Committee Formed to Study Small Cell Wireless Devices

By: Rich Hosford

A new committee will be tasked with studying an emerging wireless booster technology and creating policy suggestions town leaders will later consider.


The committee was announced at Monday night’s Board of Selectmen meeting by Selectman Jim Tigges. It will include members from multiple town departments, the police and fire departments and Town Meeting.


The committee was formed after Verizon Wireless put in a grant of location application for seven small cell wireless devices on telephone poles in town.


According to Daniel Klasnick of Duval, Klasnick & Thompson LLC, a representative of Verizon who was at the selectmen meeting last month, and documentation Verizon has posted online, the small cells are necessary to cover gaps in wireless coverage that develop as more people and businesses use the system. The devices are placed on telephone poles, street lamps and similar structures to boost the signal put out by traditional cell towers.

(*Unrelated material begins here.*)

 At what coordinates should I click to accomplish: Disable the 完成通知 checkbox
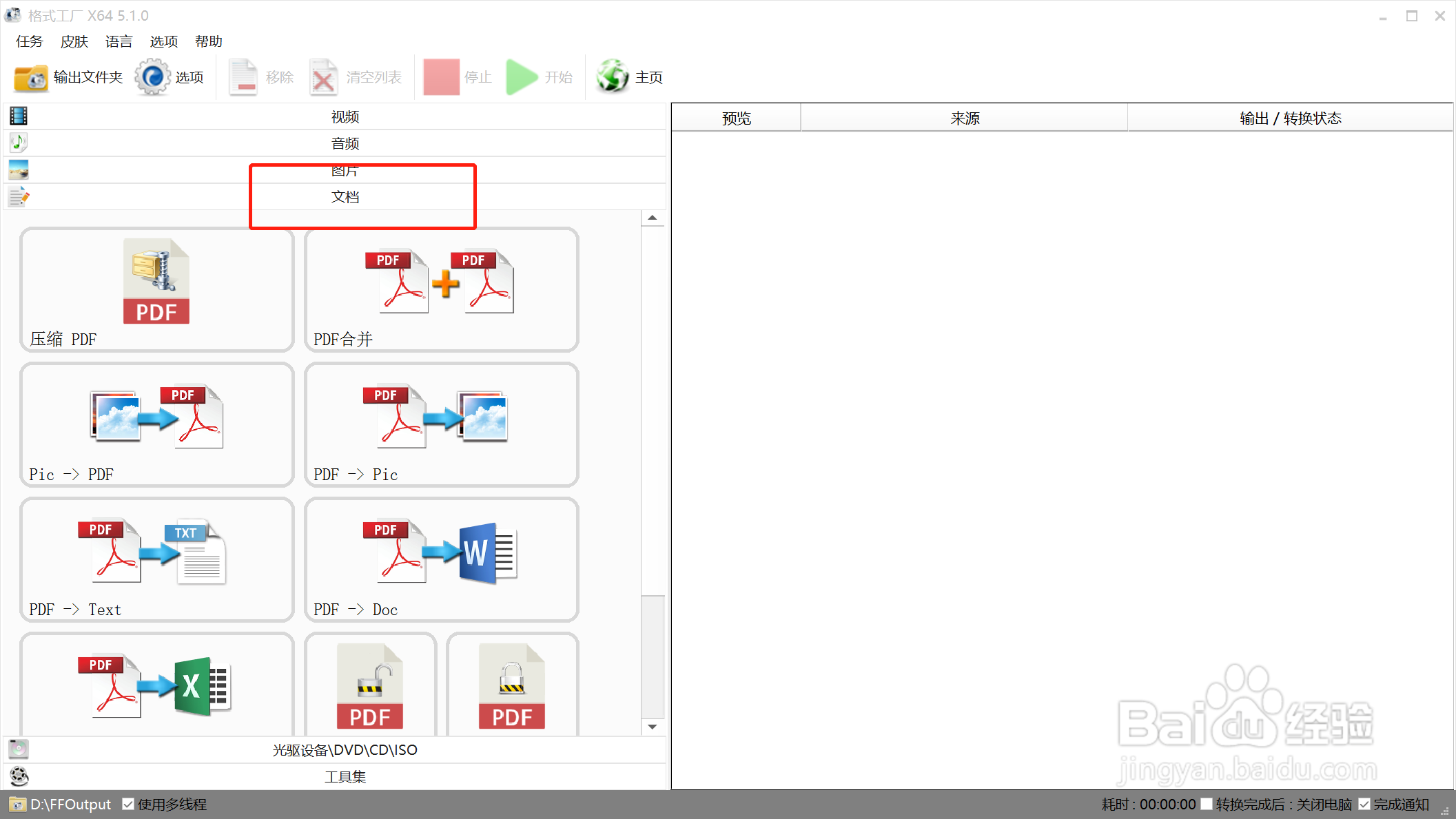(1364, 804)
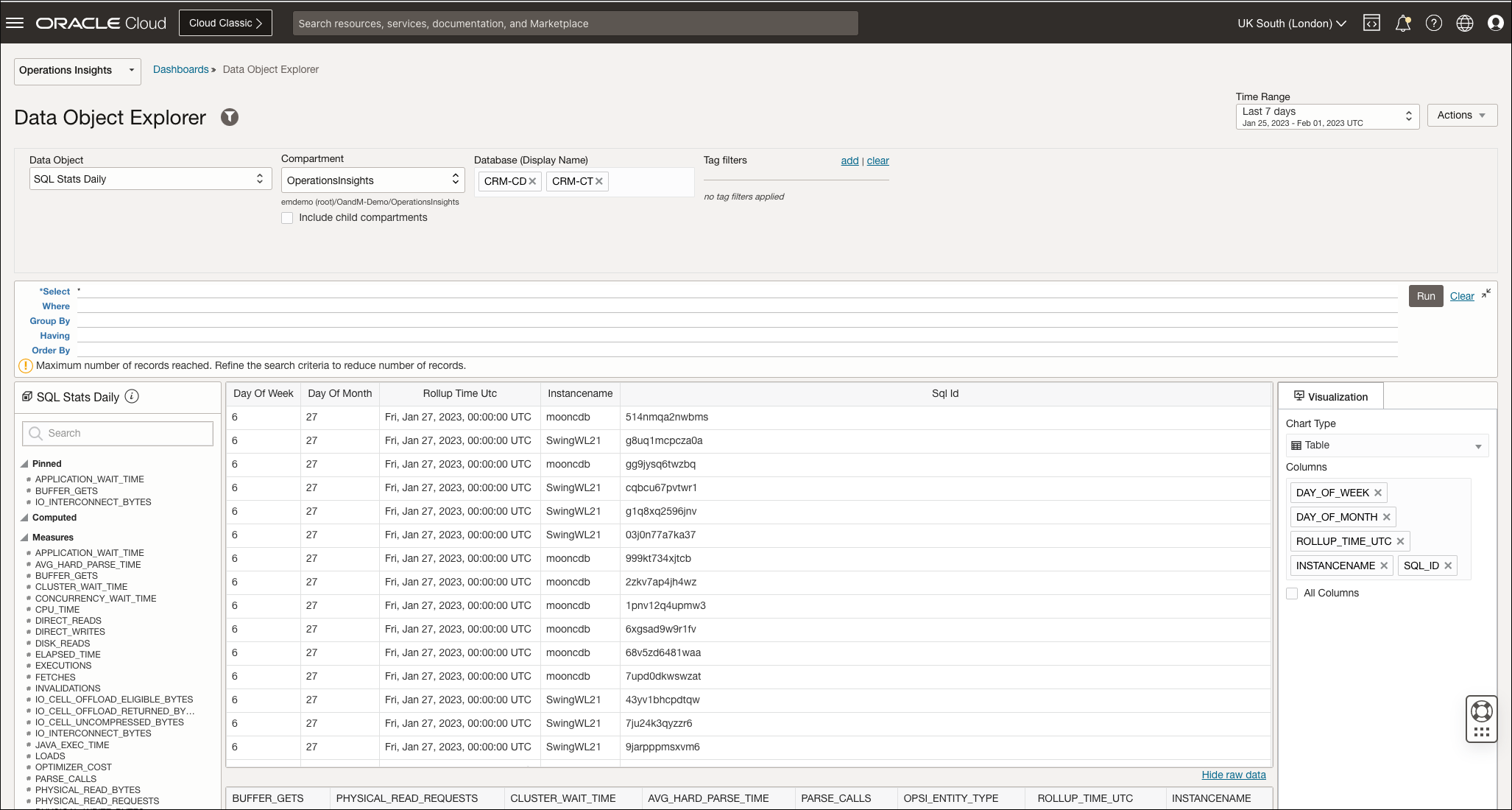Click the filter icon beside Data Object Explorer

coord(230,117)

During a meeting in August, Klasnick was before the board with the proposal. At the time members raised a number of concerns about the project. They asked if the small cells were really necessary, since Verizon’s coverage map did not show any gaps of coverage. They also asked about the chance that in the future Verizon would seek to put more small cells up in town or that other companies would seek to put others up.


The number of unanswered questions prompted a special meeting on Monday to discuss the issue in further detail. During that meeting it was decided there were enough unanswered questions to require the committee.


“The goal of the committee is to create a policy to address the issues of small cells,” Tigges, who has taken the lead on the subject, said. “Small cells are becoming an issue nationwide.”


One concern, expressed at length during last month’s meeting, is the aesthetics of the devices. Members of the board expressed concern that they would clog up telephone poles in residential areas. If the practice grew, and more companies started putting them up, they said they feared they will become an eyesore.


“I certainly wouldn’t want one of these in front of my house,” Selectman Mike Runyan said. “I would assume that Sprint or someone else may come along and put another one on that same existing pole. Maybe a third or fourth at some point.”


During the meeting on Monday other concerns were raised. Board of Health member Elizabeth Walendziewicz, who will be on the new committee, asked a number of questions about the health effects of the devices. These include what radio frequency exposure residents, an animals, will get from the small cells and what long-term impact that could have.


As for the proposal from Verizon Wireless the public hearing was continued until October 22. The first meeting of the Small Cell Committee has not yet been scheduled but should take place in early October for anyone interested in attending.